Kjeld especially enjoys the smaller matsuri in the countryside, “the ones not so well known”. Here again he has discovered a hidden strength within Kansai. He feels the cities are overly-promoted to visiting tourists. “The roots have been taken out of the cities”. (“Uprooted Cities” being the title of an article he wrote about the issue). It is the older places that appeal to him. “When I went to the countryside I saw how beautiful Japan still is.” This extends to the older towns. “I love Sagano in Kyoto and Nara. Everybody goes to Arashiyama but Sagano is only 20 minutes away and hasa street with scenery that could be a length of the Edo Period ‘tokaido’. I can imagine how Japan looked 100 to 200 years ago.” For someone so committed to covering the ephemeral trends of modern city youth, he holds great respect for the past. “If you don’t know where you’ve been, you won’t know where you are going”. But as he said before, he can see how the young people are connecting with their past even if the connection usually only exists unconsciously.
Covering and uncovering the multiple hidden energies within Kansai perhaps explains why his next big adventure is far more subdued. “One day I intend to do the entire Henro walk.” (This is a pilgrimage route that connects 88 temples across the island of Shikoku located in the south western part of Kansai). “Just a few months ago I did a small Henro pilgrimage and came back so incredibly relaxed.

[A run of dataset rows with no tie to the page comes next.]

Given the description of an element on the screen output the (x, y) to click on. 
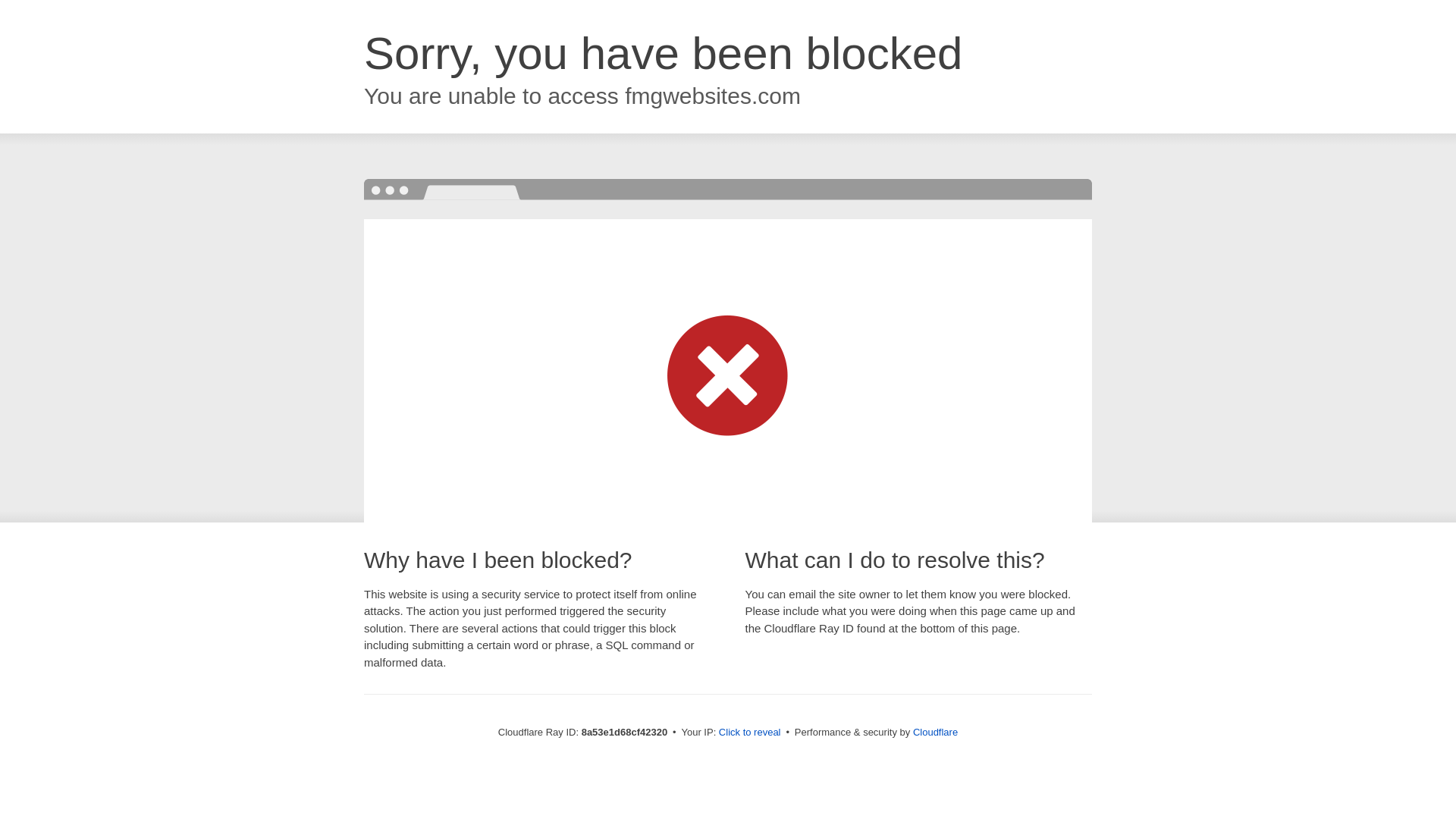
Cloudflare (935, 731)
Click to reveal (749, 732)
Given the description of an element on the screen output the (x, y) to click on. 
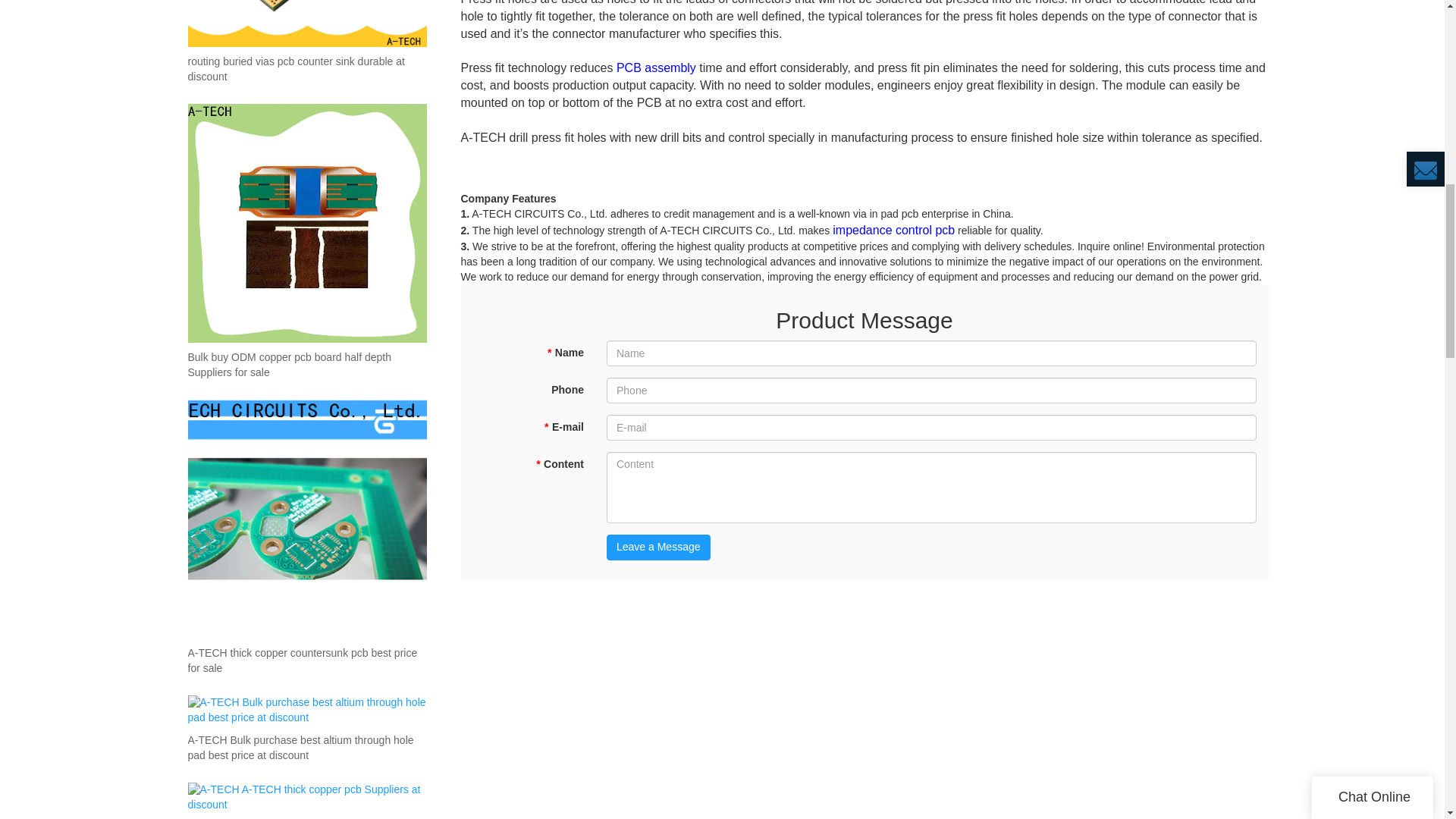
Bulk buy ODM copper pcb board half depth Suppliers for sale (306, 365)
A-TECH thick copper countersunk pcb best price for sale (306, 661)
routing buried vias pcb counter sink durable at discount (306, 69)
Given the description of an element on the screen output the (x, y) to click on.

We walked on mountain roads from temple to temple, saw no cars, only the real countryside... A lot of foreigners come for a whole month”. This is yet another positive feature of Kansai that seems well hidden away, (although less about energy and more about spirit). As Kjeld enthused further, “the Henro is so good it should be advertised more… but then again, no it shouldn’t !”
I wonder? For somebody so enthusiastic about covering all his experiences we can be sure Kjeld Duits will soon be uploading another website complete with an 88 temple photo gallery, this time a site called ‘Japanese Pathways’ that interviews ‘fashionable pilgrims’ and links to artists inspired by ancient temple seals. Fashion houses overseas watch this space!